Stainless steel wires forming the parabolic reflector

The Ooty Radio Telescope has been designed and fabricated with domestic Indian technological resources. The ORT was completed in 1970[9] and continues to be one of the most sensitive radio telescopes in the world.

Observations made using this telescope have led to important discoveries and to explain various phenomena occurring in the Solar System and in other celestial bodies.[10]

The reflecting surface of the telescope is made of 1,100 thin stainless-steel wires running parallel to each other for the entire length of the cylinder and supported on 24 steerable parabolic frames.

An array of 1,056 half-wave dipoles in front of a 90-degree corner reflector forms the primary feed of the telescope.[8][11][12] It has an angular resolution of 2.3deg x 5.5sec(dec)'.[13]

History

The structure of the radio telescope was designed in July 1963. Muthorai village near Ooty was selected as the suitable location and the construction work began in 1965. The telescope was completed in 1970.[14] Normal post-commissioning and calibration use began in 1971.

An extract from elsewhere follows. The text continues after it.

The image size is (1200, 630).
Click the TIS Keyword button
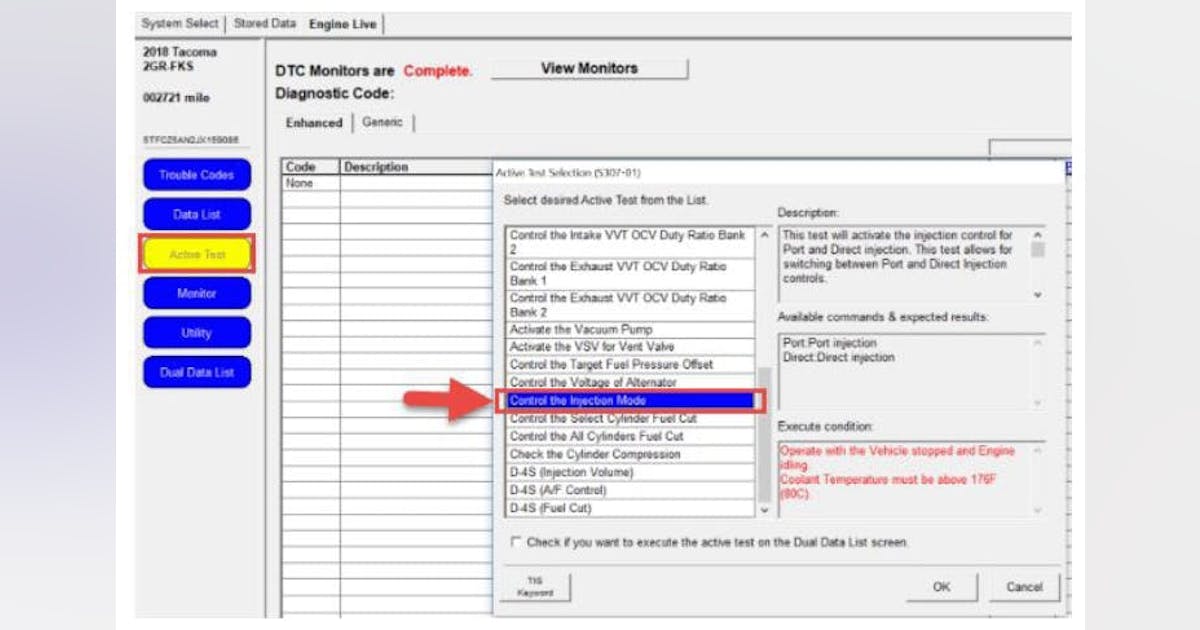tap(536, 585)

The ORT was upgraded in 1992 by the addition of a phased array of 1,056 array of dipoles each followed by a GaAsFET low noise amplifier (LNA) and a four-bit PIN diode microstripline phase shifter behind each dipole. The new feed was installed along the focal line of the 530 m long and 30 m wide parabolic cylindrical reflector of the ORT. This new feed brought about an improvement in the sensitivity of the ORT by a factor greater than three compared to the previous feed. The high sensitivity of the feed system and the large collecting area of ORT has been exploited for the studies of astrophysical phenomena such as pulsars, solar wind, recombination lines, and protogalaxies.[15]

(As of 2017), the ORT is undergoing a major upgrade to its receiver chain, which will result in a new system called the Ooty Wide Field Array (OWFA). The OWFA is designed to function as a 264-element interferometric array, and to provide a significantly larger instantaneous bandwidth as well as field-of-view compared to the legacy ORT receiver system. This upgrade will significantly enhance the ORT's capabilities for heliospheric studies. Additionally this upgrade is also expected to open other avenues of research particularly in the newly emerging areas of 21 cm (8.3 in) intensity mapping[16][17][18][19][20][21][22] and studies of transient radio sources.[23]

Features

The large size of the telescope makes it highly sensitive. As an example, it is in principle capable of detecting signals from a 1 watt radio station located 10 million kilometres (6.2×10^6 mi) away in space.[10] The telescope sits on a natural slope of 11°, which matches the latitude of the location. This gives the telescope an equatorial mount that allows tracking of celestial sources for up to ten hours in the east–west direction.[24] In the north–south direction, the telescope operates as a phased-array and is steerable by varying the phase gradients[11][25]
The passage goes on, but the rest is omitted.